I casi di influenza stagionale sono in aumento, soprattutto tra i bambini. La notizia arriva dall'Istituto Superiori di Sanità che, attraverso il suo ultimo bollettino di InfluNet, ci informa della situazione italiana che tenderà a peggiorare con l'arrivo di Capodanno.

I casi italiani. Secondo l'ultimo bollettino, nella settimana tra l'11 e il 17 dicembre, abbiamo raggiunto un'incidenza di 4,47 casi per 1.000 assistiti che si traduce in un totale di circa 270.000 casi. In totale per ora abbiamo raggiunto quasi un milione di casi di sindromi influenzali:

  • la fascia più colpita è quella dei bambini più piccoli, sotto i cinque anno, si parla infatti di 12,68 casi ogni mille assistiti
  • seguono i bambini tra i 5 e i 14 anni, in questo caso l'incidenza è dei 7,19 casi per mille assistiti
  • per gli adulti tra i 15 e i 64 anni, il dato scende a 4,09 casi per mille assistiti
  • tra gli anziani over 65 invece si parla di 1,99 casi per mille assistiti.

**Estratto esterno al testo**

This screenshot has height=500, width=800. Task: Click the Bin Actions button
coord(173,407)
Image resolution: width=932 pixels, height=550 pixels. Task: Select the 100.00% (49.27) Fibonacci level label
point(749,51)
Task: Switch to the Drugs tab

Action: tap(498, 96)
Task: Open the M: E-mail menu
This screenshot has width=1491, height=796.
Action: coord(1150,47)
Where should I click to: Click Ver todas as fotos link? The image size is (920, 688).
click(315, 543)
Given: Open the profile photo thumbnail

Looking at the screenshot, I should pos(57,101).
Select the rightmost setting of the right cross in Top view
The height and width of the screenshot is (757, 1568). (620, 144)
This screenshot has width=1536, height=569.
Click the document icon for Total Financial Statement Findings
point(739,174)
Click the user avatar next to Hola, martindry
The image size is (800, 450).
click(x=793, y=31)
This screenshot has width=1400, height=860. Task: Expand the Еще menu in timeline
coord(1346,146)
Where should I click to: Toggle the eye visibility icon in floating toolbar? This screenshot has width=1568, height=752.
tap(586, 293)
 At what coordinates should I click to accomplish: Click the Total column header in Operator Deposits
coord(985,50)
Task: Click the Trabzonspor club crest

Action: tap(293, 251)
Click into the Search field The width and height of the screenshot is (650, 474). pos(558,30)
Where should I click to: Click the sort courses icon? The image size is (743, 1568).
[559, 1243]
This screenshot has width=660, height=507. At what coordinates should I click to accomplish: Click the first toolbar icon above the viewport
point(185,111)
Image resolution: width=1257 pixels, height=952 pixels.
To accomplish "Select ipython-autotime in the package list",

L'Istituto Superiore di Sanità fa sapere inoltre che le regioni più a rischio, o comunque quelle più colpite, attualmente sono Piemonte, Val d'Aosta, Toscana, Marche, Lazio, Puglia, Basilicata e Calabria, lo stesso discorso vale anche per la provincia autonoma di Trento. Nulla di cui preoccuparci però, al momento infatti i dati sono in linea con quelli relativi alla scorsa stagione influenzale.

I ceppi pericolosi. Gli esperti fanno sapere che il picco deve ancora arrivare e lo aspettiamo per Capodanno: si stima che 4/5 milioni di italiani festeggeranno l'arrivo del 2018 direttamente dal loro letto. Il ceppo virale in circolazione è simile a quello del 2016, è il virus N1H1 pdm 09 (A/Michigan/45/2015).

Norovirus. Non dimentichiamoci il Norovirus, quest'anno infatti l'Europa è colpita da questo virus che provoca stati influenzali brevi, ma molto molto intensi caratterizzati da vomito e diarrea.